**ACTIONS TO TAKE:**
1/ In the passage on copper, which element is the only one with higher thermal and electrical conductivity than copper?
2/ Pick up the passage on copper after its final sentence and keep writing it.

**GIVEN TEXT:**
The metal of civilization

Highlights

Properties and Uses

Copper is a reddish, orangeish or brownish metal, depending on its level of oxidation. It is one of the most extensively used metals in the world owing to its unique properties:

  • It is amongst the most malleable and ductile metals
  • It has the second highest thermal and electrical conductivity of all the elements (bested only by silver)
  • It is highly resistant to corrosion.

Copper is used in a variety of applications, including:

  • Electrical products - The primary use of copper globally is in the production of power cables and other electrical products such as generators, motors and transformers, which are used in the power generation and transmission industry, and in machinery.
  • Building construction - The second-largest use of copper and its alloys (such as brass and bronze) comes from the building construction industry. It is used for roofing and plumbing, especially in water pipes, taps, valves and fittings, because of the corrosion-resistant quality and malleability of the metal.
  • Electronic product manufacturing - The high electrical and thermal conductivity of copper also means it is used extensively in the electronics industry.

**PROVIDED INFORMATION:**

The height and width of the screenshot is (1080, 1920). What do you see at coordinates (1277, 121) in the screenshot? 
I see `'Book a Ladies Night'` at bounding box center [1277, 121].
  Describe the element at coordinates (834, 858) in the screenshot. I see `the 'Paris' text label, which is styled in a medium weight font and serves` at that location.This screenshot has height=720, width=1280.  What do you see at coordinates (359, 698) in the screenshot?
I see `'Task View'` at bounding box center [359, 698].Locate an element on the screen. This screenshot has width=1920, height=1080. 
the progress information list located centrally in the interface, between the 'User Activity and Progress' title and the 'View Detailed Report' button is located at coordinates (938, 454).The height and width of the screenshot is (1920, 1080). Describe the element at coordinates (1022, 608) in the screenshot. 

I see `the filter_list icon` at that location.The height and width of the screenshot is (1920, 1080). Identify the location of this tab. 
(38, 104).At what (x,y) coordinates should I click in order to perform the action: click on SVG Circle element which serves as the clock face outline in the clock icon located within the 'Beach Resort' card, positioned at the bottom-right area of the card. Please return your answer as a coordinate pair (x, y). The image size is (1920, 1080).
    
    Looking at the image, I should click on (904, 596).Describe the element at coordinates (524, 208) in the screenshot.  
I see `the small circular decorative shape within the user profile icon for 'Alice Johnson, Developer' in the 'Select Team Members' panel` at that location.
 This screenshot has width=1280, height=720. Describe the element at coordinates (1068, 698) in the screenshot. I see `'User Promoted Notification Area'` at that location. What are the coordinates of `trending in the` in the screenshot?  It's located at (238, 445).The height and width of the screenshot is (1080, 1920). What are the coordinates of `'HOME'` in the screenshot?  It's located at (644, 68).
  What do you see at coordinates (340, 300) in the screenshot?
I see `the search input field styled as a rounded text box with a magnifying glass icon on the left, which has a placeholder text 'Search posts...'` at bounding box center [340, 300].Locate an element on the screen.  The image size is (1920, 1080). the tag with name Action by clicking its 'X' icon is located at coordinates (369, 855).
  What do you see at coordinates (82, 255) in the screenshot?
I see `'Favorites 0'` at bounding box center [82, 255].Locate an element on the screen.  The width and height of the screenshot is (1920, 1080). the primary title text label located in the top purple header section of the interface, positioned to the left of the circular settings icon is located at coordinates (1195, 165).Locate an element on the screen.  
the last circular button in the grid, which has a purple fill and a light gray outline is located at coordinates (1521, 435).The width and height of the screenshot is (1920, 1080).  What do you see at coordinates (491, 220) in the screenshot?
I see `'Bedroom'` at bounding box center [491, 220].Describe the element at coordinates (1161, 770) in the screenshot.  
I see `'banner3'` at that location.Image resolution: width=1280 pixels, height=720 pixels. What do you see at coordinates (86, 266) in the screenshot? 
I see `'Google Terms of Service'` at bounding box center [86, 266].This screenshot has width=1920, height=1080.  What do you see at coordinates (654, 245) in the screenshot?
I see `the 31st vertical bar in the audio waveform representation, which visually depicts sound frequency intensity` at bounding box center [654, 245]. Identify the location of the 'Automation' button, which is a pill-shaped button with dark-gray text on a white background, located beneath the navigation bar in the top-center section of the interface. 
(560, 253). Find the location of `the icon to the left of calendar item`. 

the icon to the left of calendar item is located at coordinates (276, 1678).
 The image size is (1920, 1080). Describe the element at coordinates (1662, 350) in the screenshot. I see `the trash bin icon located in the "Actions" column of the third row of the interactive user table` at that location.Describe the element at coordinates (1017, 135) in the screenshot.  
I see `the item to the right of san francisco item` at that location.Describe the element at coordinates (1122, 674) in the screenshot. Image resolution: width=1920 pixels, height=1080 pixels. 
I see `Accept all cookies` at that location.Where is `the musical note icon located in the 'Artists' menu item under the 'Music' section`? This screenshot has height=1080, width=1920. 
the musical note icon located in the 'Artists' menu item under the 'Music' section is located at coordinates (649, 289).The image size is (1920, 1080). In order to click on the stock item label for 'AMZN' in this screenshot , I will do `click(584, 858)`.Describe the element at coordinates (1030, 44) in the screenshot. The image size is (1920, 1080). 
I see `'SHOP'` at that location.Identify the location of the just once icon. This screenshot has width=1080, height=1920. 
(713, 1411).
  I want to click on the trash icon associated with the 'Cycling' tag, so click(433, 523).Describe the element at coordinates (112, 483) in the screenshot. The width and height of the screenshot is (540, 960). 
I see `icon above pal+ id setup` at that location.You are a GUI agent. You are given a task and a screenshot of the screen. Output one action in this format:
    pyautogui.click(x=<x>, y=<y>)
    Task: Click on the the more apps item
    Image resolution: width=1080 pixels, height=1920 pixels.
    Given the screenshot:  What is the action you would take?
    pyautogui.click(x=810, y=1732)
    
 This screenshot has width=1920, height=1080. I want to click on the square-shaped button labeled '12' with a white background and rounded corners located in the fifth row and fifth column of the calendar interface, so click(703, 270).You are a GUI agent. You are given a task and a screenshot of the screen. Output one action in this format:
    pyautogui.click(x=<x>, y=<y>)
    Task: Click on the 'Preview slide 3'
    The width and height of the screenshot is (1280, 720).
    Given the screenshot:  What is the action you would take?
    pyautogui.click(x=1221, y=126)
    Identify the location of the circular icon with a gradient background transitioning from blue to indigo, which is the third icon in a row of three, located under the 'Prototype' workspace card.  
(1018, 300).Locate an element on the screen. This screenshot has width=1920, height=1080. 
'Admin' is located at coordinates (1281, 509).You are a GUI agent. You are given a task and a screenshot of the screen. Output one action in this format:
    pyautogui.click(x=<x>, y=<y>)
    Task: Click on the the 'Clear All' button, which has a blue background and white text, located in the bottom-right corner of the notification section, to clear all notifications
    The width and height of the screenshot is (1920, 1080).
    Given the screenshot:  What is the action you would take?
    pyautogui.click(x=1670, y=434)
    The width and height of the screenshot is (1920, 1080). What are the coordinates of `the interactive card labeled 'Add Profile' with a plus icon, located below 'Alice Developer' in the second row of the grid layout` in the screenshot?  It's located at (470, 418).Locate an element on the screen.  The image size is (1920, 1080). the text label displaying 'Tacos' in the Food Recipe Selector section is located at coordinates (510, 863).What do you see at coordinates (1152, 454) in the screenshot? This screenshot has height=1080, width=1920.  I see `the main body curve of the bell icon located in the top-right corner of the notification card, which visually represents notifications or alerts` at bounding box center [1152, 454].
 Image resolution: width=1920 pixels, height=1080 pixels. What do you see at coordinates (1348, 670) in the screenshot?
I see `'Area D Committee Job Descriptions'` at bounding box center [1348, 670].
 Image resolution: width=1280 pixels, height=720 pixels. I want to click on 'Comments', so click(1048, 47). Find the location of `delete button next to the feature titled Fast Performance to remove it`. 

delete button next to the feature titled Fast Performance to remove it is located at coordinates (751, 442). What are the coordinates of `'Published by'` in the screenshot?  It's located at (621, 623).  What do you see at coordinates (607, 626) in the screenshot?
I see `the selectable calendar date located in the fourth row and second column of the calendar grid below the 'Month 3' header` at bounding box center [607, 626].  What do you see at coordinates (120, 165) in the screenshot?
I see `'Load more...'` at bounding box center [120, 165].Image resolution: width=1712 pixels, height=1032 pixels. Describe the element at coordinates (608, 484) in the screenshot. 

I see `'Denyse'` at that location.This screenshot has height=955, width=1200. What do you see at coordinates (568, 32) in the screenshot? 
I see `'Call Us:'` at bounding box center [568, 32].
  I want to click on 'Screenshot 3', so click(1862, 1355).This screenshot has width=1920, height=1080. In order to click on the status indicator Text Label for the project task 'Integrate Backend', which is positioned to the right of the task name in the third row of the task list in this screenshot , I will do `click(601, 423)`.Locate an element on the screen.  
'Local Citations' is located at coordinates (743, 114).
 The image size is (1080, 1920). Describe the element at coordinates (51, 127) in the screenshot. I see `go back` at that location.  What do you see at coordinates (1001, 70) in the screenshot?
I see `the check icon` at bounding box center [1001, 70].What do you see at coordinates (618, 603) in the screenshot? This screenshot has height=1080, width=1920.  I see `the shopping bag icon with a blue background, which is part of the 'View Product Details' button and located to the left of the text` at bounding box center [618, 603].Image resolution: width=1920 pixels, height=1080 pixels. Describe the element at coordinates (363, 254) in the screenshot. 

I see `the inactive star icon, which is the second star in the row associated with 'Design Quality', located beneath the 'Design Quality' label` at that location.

**ANSWERS TO EACH TASK:**
1/ Silver.

2/
  • Industrial machinery production - Owing to their durability, machinability, and ability to be cast with high precision and tolerances, copper alloys are ideal for making products such as gears, bearings and turbine blades.

Several of the above applications of copper are brought together in transportation vehicles, where copper is an essential component in the motors, wiring, radiators, connectors, brakes and bearings.

About 98% of all copper is used in the form of pure metal or in alloys, with the remaining 2% being diverted for the production of compounds.

Global Supply

The supply of copper is widely distributed globally. Chile produces over 30% of the world’s primary copper. However, the rest of the production is spread across a host of countries that includes Peru, China, the US and Australia. In addition, about one-third of the world’s copper consumption is sourced through recycling.